### WORK INSTRUCTION
The expected output is an exact copy of the lines from the one containing "Click Save this report" through the final line of the entries below, with no images.

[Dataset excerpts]

BEGIN

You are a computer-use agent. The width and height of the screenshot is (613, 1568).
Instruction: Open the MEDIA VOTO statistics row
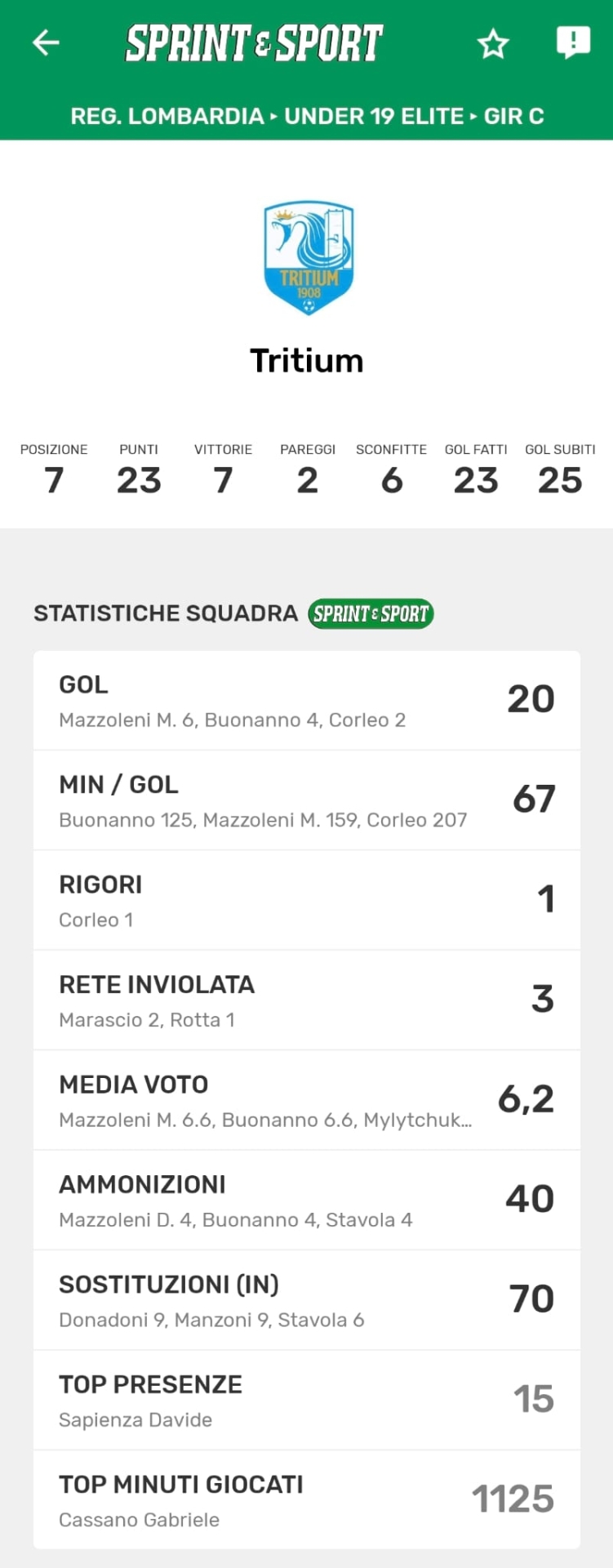(307, 1100)
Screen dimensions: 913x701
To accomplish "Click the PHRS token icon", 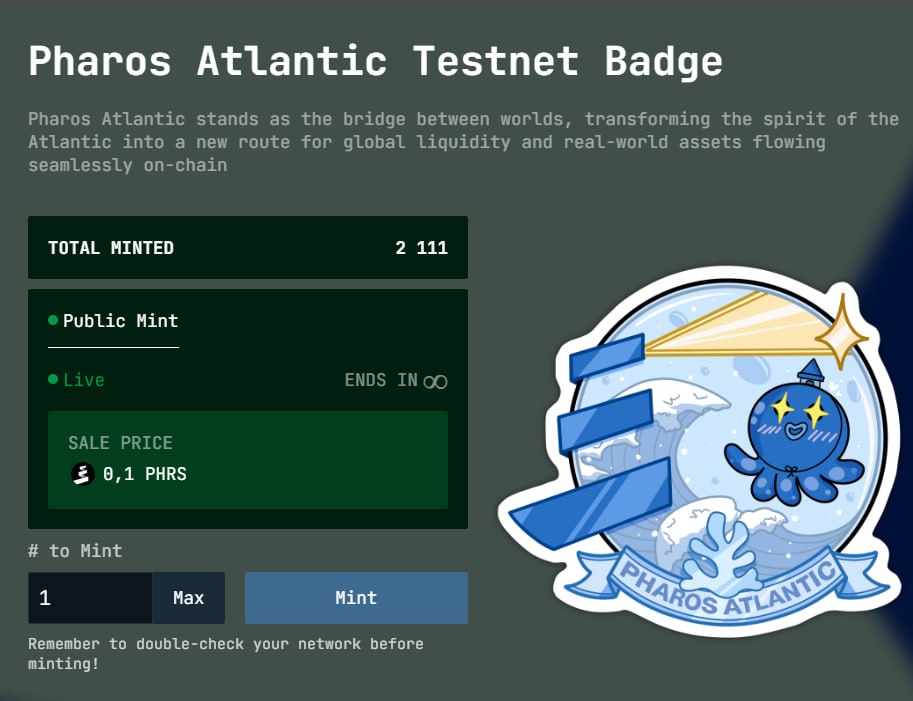I will pyautogui.click(x=83, y=474).
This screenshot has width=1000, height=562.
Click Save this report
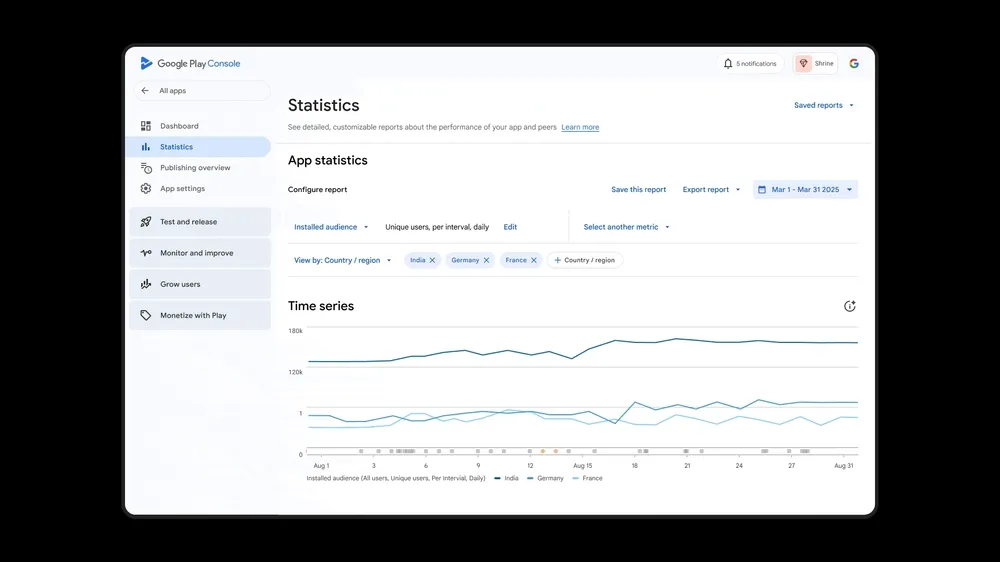[x=638, y=189]
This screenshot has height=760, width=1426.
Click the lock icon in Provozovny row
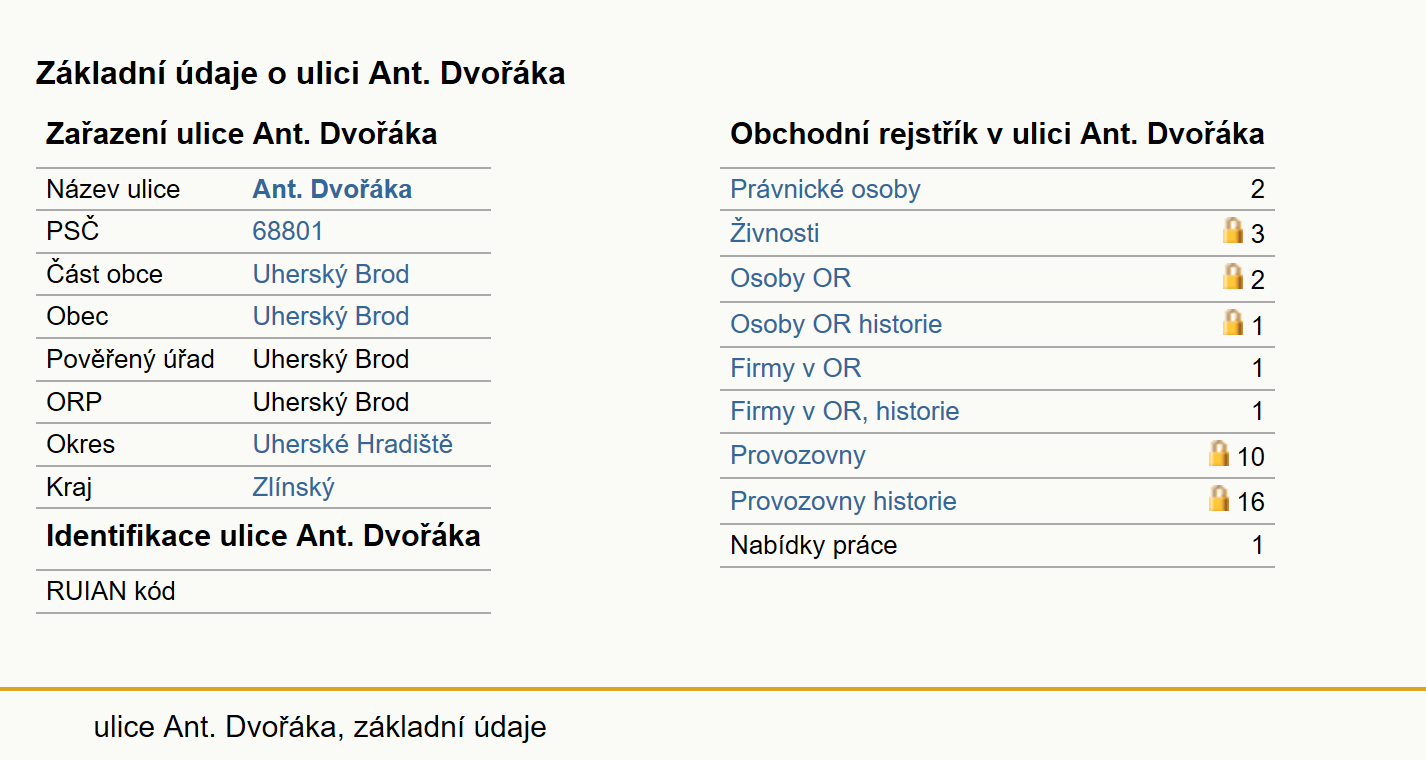click(x=1219, y=453)
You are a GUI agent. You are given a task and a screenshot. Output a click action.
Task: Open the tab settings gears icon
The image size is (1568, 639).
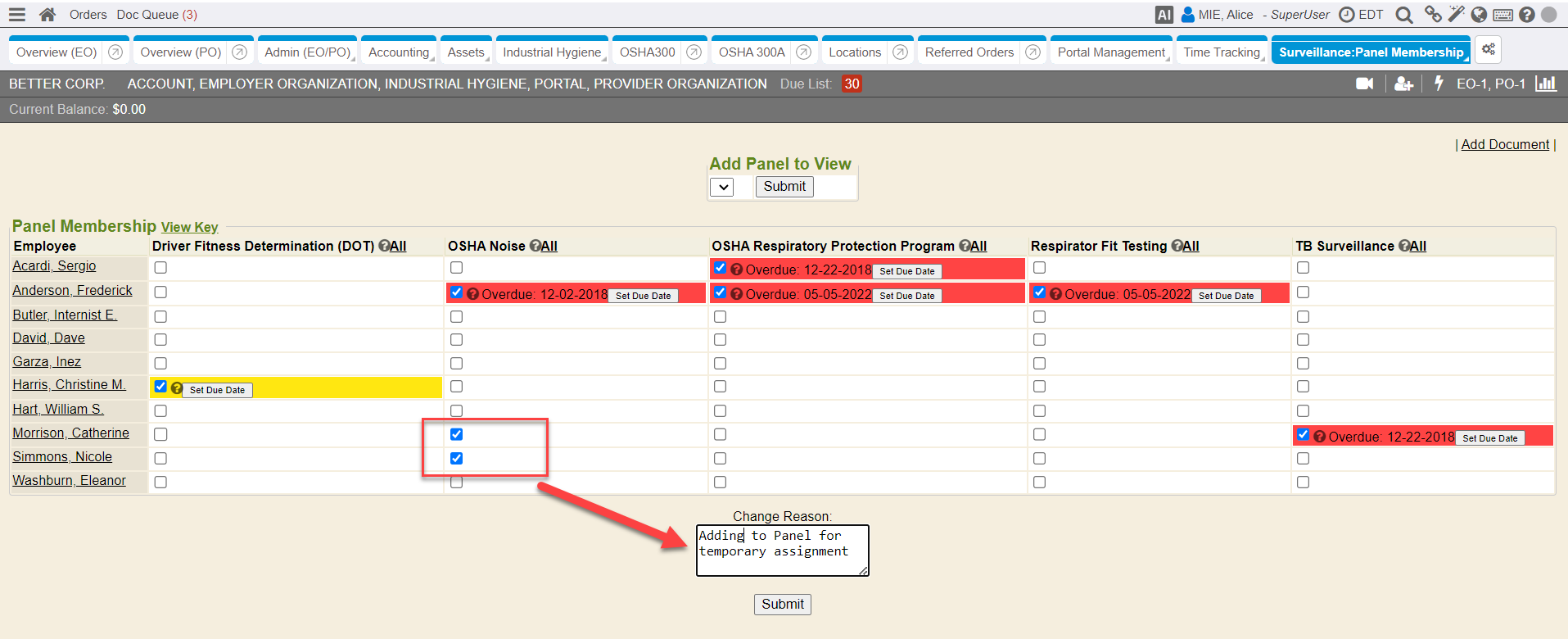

END

### EXPECTED ANSWER
Click Save this report
[x=638, y=189]
This screenshot has height=760, width=1426.
Click the lock icon in Provozovny row
click(x=1219, y=453)
You are a GUI agent. You are given a task and a screenshot. Output a click action.
Task: Open the tab settings gears icon
The image size is (1568, 639).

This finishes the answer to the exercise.